» Activity: With pictures omitted, copy exactly the lines from the one containing "You are a computer-use" through the end of the records below.

» Exercise material:
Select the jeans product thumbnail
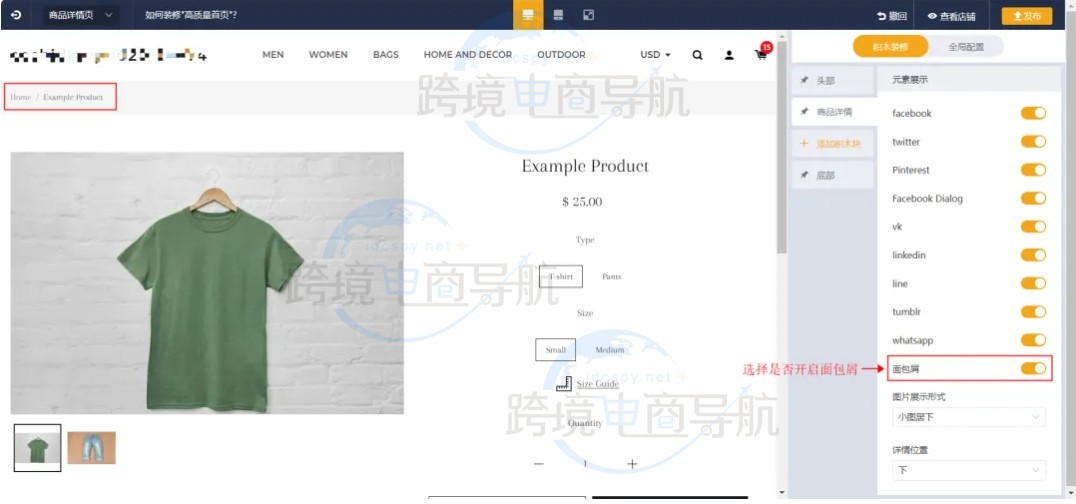The height and width of the screenshot is (504, 1076). [91, 448]
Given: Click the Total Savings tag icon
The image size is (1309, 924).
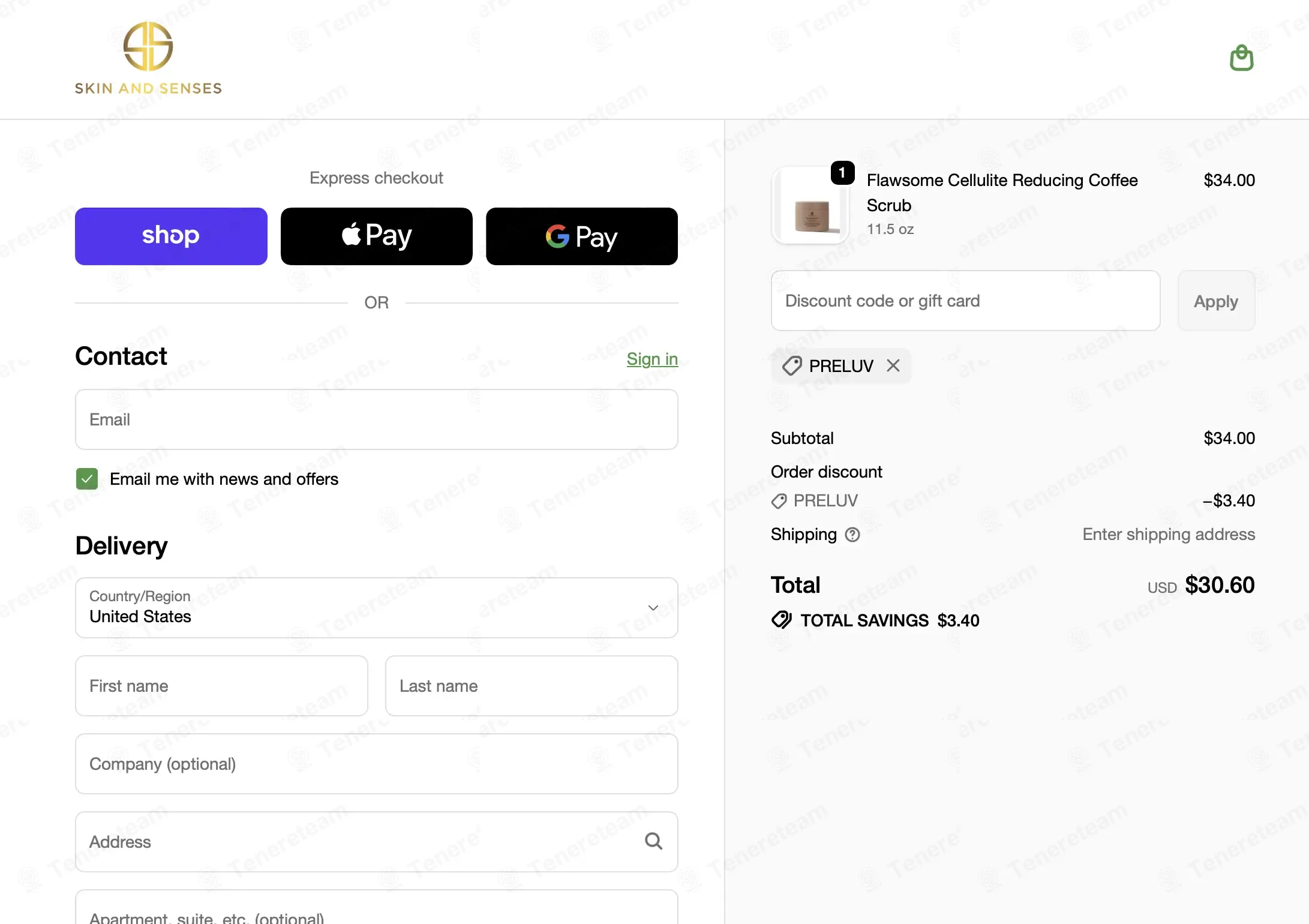Looking at the screenshot, I should [x=782, y=620].
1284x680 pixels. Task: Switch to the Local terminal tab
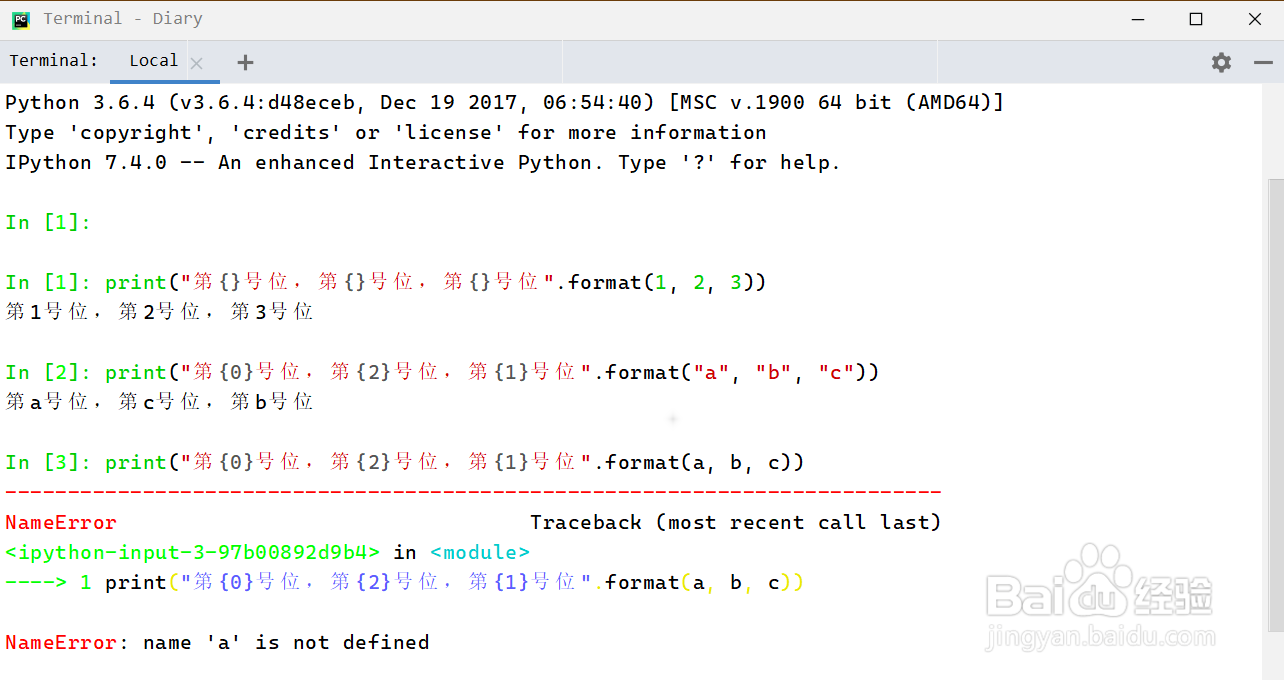153,61
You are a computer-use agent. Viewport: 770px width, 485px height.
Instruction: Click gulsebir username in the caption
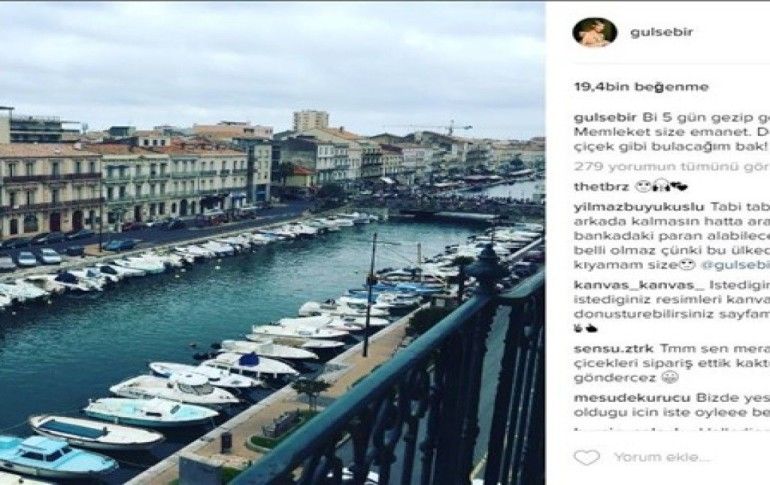(x=605, y=117)
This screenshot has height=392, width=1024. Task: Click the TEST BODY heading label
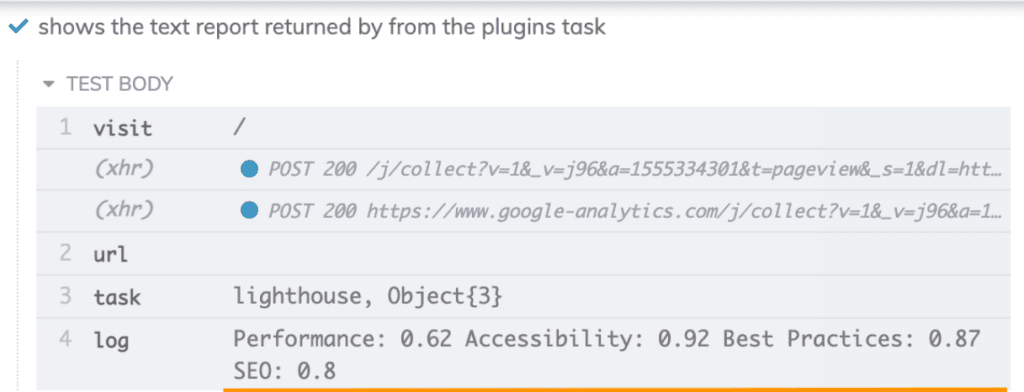(119, 84)
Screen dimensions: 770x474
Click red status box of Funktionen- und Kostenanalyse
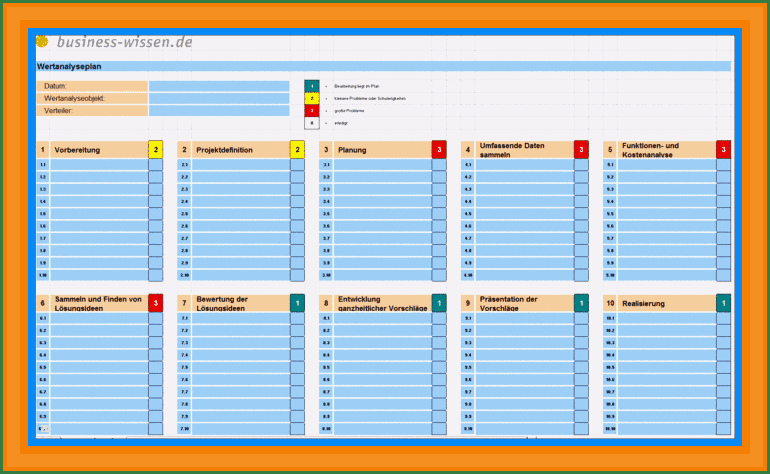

» Result:
You are a computer-use agent. Viewport: 770px width, 485px height.
Instruction: Click gulsebir username in the caption
(x=605, y=117)
This screenshot has height=392, width=1024. Task: Click the TEST BODY heading label
(119, 84)
Screen dimensions: 770x474
Click red status box of Funktionen- und Kostenanalyse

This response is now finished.